In 2017, NIST updated their guidance to explicitly recommend against routine password expiration and special character requirements.4
Instead, they tell organizations to let people use long, memorable passphrases, like “banana window river cotton.” These are easier to recall and much harder for attackers to crack.
NIST also recommends screening new passwords against breach databases. If attackers already have it, IT systems shouldn’t allow it.
This one change does more for security than decades of adding “!” to the end of passwords has ever done. Pair these policies with multi-factor authentication and you have the most effective cyber defense available.
Why Institutions Haven’t Caught Up
If cybersecurity experts have moved on, why are so many workplaces still stuck with password rules from when George W. Bush was president?

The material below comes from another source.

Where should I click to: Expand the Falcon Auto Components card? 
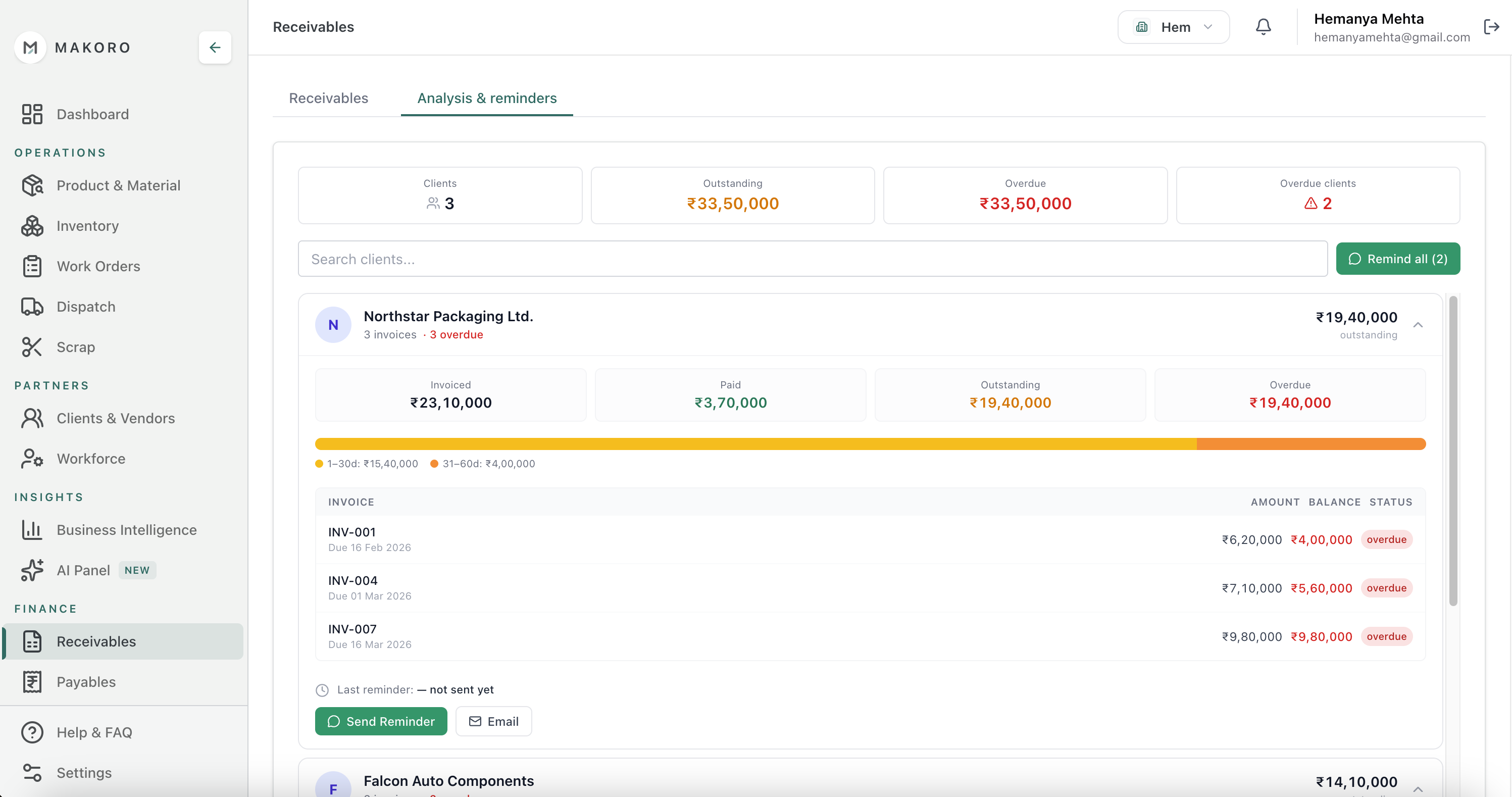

In addition to institutional momentum, old policies persist largely because leaders worry that “loosening” password rules will look like decreasing security, and IT teams hesitate to challenge longstanding standards because, if something goes wrong, nobody wants to be the person that “weakened” protection.
Some auditors and regulatory agencies also still favor expiration despite the evidence, ironically making the entities they oversee less secure. So the outdated policies remain in effect, not because they work, but because they’re familiar.
However, even if the institutions around us move slowly, regular people don’t have to stay stuck. You can do a few things to make your accounts more secure, even in environments with outdated rules:
Switch to passphrases where possible.
Use a password manager to safely store unique passwords for all of your accounts. Some will even alert you if your passwords or email address turn up in a leak.
Turn on multi-factor authentication on every account.
You could even try forwarding this article to your IT department, but I can’t guarantee they’ll take it to heart (for what it’s worth, I’m not just a random guy on the internet… I’m a random guy on the internet with a CompTIA Security+ cybersecurity certification5).
Ultimately, if we want real security, we have to design systems around human behavior, not against it. There’s no need to change a password that hasn’t been compromised in a breach, and requiring us to do so makes it harder for everyone and, ultimately, easier to undermine.